### DIRECTIONS FOR THIS TASK
Output, word for word, the line that contains "Where should I" and all lines following it to the end of the listing. Drop the pictures.

### DATA UNDER STUDY
--- --- ---

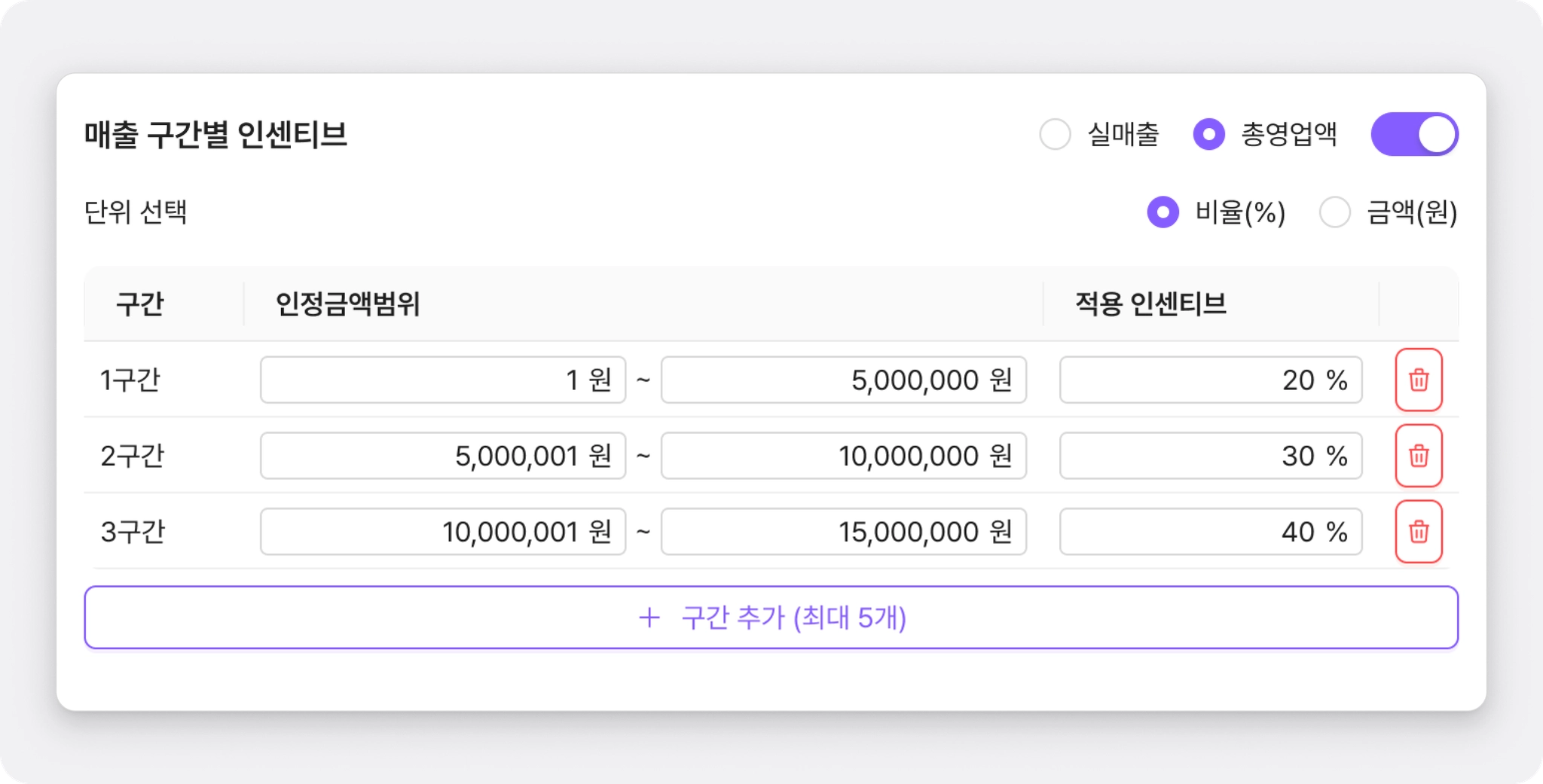The image size is (1543, 784).
Task: Edit 1구간 maximum amount field 5,000,000 원
Action: [844, 380]
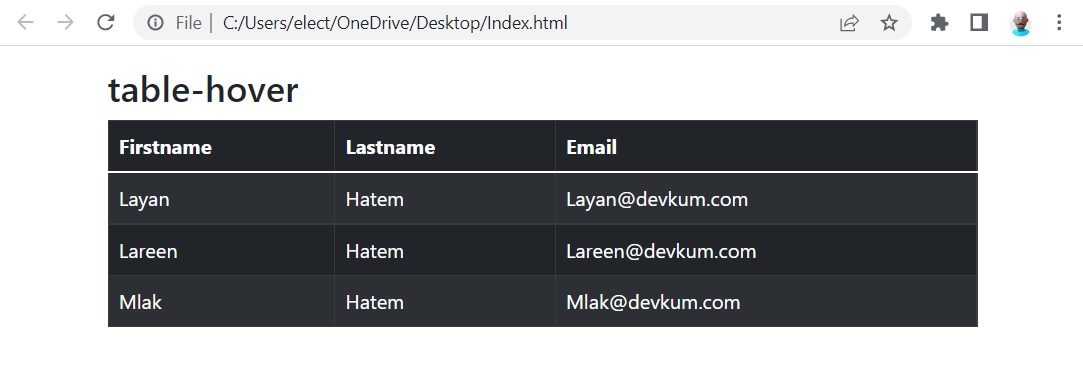Click the Layan@devkum.com email cell
The height and width of the screenshot is (375, 1083).
pos(767,200)
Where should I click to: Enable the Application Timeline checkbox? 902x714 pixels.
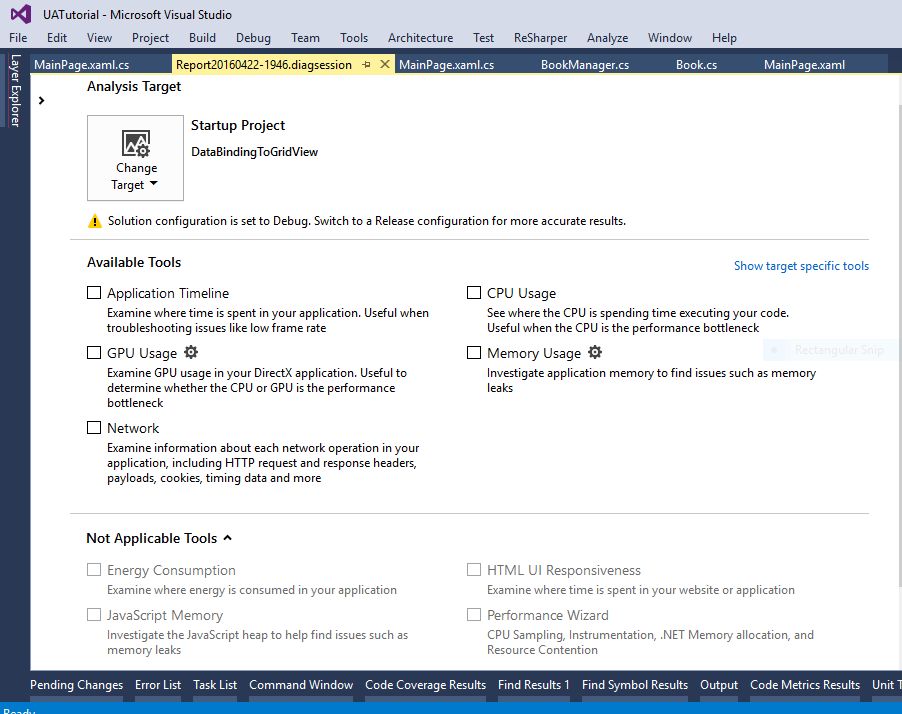pyautogui.click(x=94, y=293)
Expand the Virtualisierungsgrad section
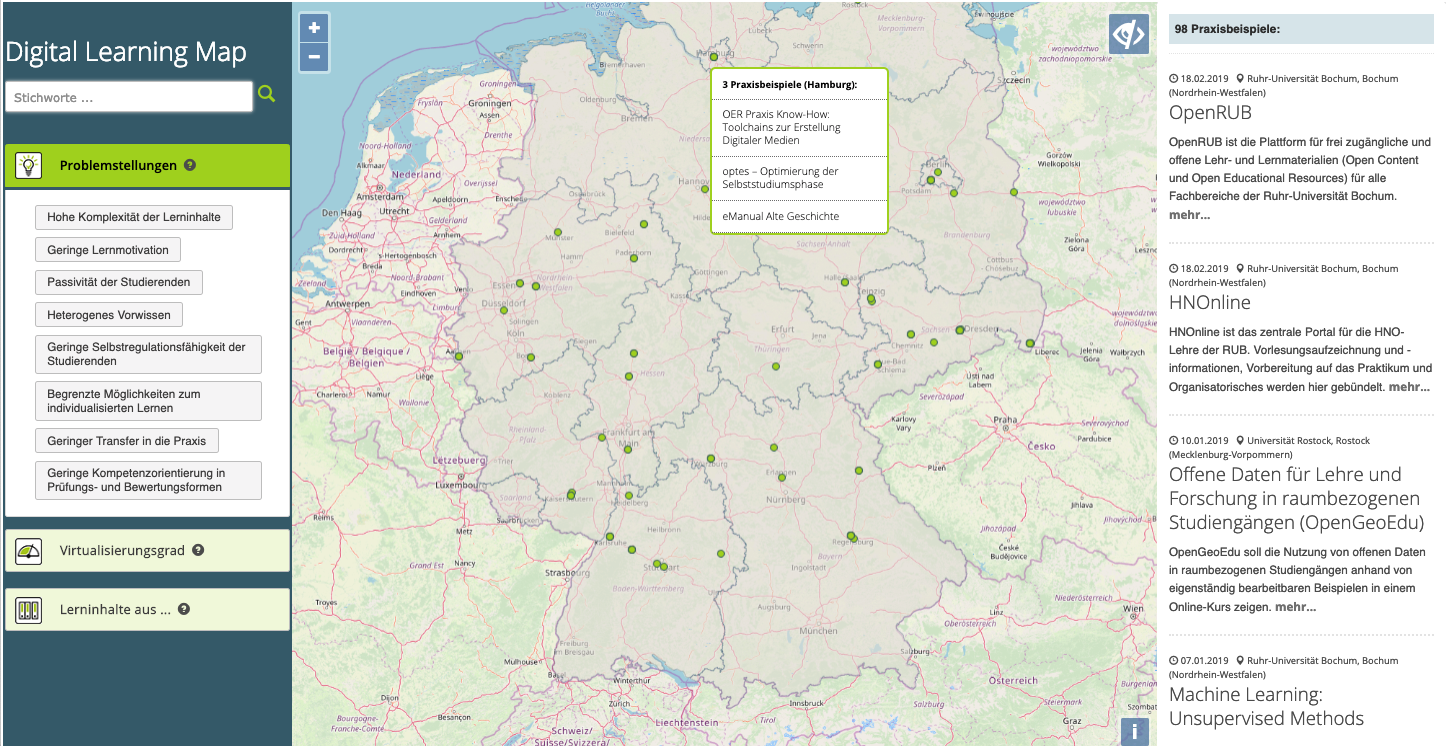 122,550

--- --- ---

### EXERCISE OUTPUT
Where should I click to: Enable the Application Timeline checkbox? 902x714 pixels.
pyautogui.click(x=94, y=293)
Expand the Virtualisierungsgrad section
 122,550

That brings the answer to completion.